TASK REQUIREMENTS: Copy every record below exactly.

(Dataset entries)
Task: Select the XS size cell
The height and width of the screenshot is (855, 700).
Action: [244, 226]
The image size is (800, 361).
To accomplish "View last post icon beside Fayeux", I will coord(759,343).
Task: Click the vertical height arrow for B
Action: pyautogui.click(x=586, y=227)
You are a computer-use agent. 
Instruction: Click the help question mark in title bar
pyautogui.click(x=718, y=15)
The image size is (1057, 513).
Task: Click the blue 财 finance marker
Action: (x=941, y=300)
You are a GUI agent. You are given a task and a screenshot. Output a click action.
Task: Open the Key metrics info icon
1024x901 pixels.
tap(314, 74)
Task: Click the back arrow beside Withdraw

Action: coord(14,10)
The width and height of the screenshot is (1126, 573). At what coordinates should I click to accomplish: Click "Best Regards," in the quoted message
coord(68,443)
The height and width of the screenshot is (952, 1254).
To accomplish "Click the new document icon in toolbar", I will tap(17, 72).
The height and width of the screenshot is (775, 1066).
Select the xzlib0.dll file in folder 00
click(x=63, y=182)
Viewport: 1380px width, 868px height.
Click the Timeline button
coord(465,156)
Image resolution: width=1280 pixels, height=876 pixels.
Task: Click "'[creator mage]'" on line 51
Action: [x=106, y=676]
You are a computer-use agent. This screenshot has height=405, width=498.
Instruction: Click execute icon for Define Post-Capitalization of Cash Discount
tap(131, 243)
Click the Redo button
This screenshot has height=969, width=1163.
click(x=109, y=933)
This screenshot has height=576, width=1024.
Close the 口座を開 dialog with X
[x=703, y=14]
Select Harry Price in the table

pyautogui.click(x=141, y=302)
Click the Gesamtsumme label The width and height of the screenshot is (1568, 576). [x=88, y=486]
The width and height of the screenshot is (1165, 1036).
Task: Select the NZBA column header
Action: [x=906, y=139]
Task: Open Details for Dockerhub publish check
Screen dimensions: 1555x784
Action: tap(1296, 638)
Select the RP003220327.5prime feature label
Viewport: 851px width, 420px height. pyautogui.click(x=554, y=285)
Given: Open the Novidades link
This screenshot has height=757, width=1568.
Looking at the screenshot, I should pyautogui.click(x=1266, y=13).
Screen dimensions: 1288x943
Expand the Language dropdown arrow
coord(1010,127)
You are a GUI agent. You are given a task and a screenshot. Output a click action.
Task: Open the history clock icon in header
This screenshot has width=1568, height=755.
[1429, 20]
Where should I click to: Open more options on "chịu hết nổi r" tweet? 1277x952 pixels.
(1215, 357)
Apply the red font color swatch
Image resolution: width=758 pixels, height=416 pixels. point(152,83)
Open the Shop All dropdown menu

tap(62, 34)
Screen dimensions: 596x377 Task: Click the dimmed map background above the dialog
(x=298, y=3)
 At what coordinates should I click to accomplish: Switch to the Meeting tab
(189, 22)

ANSWER SECTION:
Task: Select the XS size cell
The height and width of the screenshot is (855, 700).
Action: [244, 226]
The image size is (800, 361).
To accomplish "View last post icon beside Fayeux", I will coord(759,343).
Task: Click the vertical height arrow for B
Action: pyautogui.click(x=586, y=227)
You are a computer-use agent. 
Instruction: Click the help question mark in title bar
pyautogui.click(x=718, y=15)
The image size is (1057, 513).
Task: Click the blue 财 finance marker
Action: (x=941, y=300)
You are a GUI agent. You are given a task and a screenshot. Output a click action.
Task: Open the Key metrics info icon
1024x901 pixels.
tap(314, 74)
Task: Click the back arrow beside Withdraw

Action: coord(14,10)
The width and height of the screenshot is (1126, 573). At what coordinates should I click to accomplish: Click "Best Regards," in the quoted message
coord(68,443)
The height and width of the screenshot is (952, 1254).
To accomplish "Click the new document icon in toolbar", I will tap(17, 72).
The height and width of the screenshot is (775, 1066).
Select the xzlib0.dll file in folder 00
click(x=63, y=182)
Viewport: 1380px width, 868px height.
Click the Timeline button
coord(465,156)
Image resolution: width=1280 pixels, height=876 pixels.
Task: Click "'[creator mage]'" on line 51
Action: [x=106, y=676]
You are a computer-use agent. This screenshot has height=405, width=498.
Instruction: Click execute icon for Define Post-Capitalization of Cash Discount
tap(131, 243)
Click the Redo button
This screenshot has height=969, width=1163.
click(x=109, y=933)
This screenshot has height=576, width=1024.
Close the 口座を開 dialog with X
[x=703, y=14]
Select Harry Price in the table

pyautogui.click(x=141, y=302)
Click the Gesamtsumme label The width and height of the screenshot is (1568, 576). [x=88, y=486]
The width and height of the screenshot is (1165, 1036).
Task: Select the NZBA column header
Action: [x=906, y=139]
Task: Open Details for Dockerhub publish check
Screen dimensions: 1555x784
Action: tap(1296, 638)
Select the RP003220327.5prime feature label
Viewport: 851px width, 420px height. pyautogui.click(x=554, y=285)
Given: Open the Novidades link
This screenshot has height=757, width=1568.
Looking at the screenshot, I should pyautogui.click(x=1266, y=13).
Screen dimensions: 1288x943
Expand the Language dropdown arrow
coord(1010,127)
You are a GUI agent. You are given a task and a screenshot. Output a click action.
Task: Open the history clock icon in header
This screenshot has width=1568, height=755.
[1429, 20]
Where should I click to: Open more options on "chịu hết nổi r" tweet? 1277x952 pixels.
(1215, 357)
Apply the red font color swatch
Image resolution: width=758 pixels, height=416 pixels. point(152,83)
Open the Shop All dropdown menu

tap(62, 34)
Screen dimensions: 596x377 Task: Click the dimmed map background above the dialog
(x=298, y=3)
 At what coordinates should I click to accomplish: Switch to the Meeting tab
(189, 22)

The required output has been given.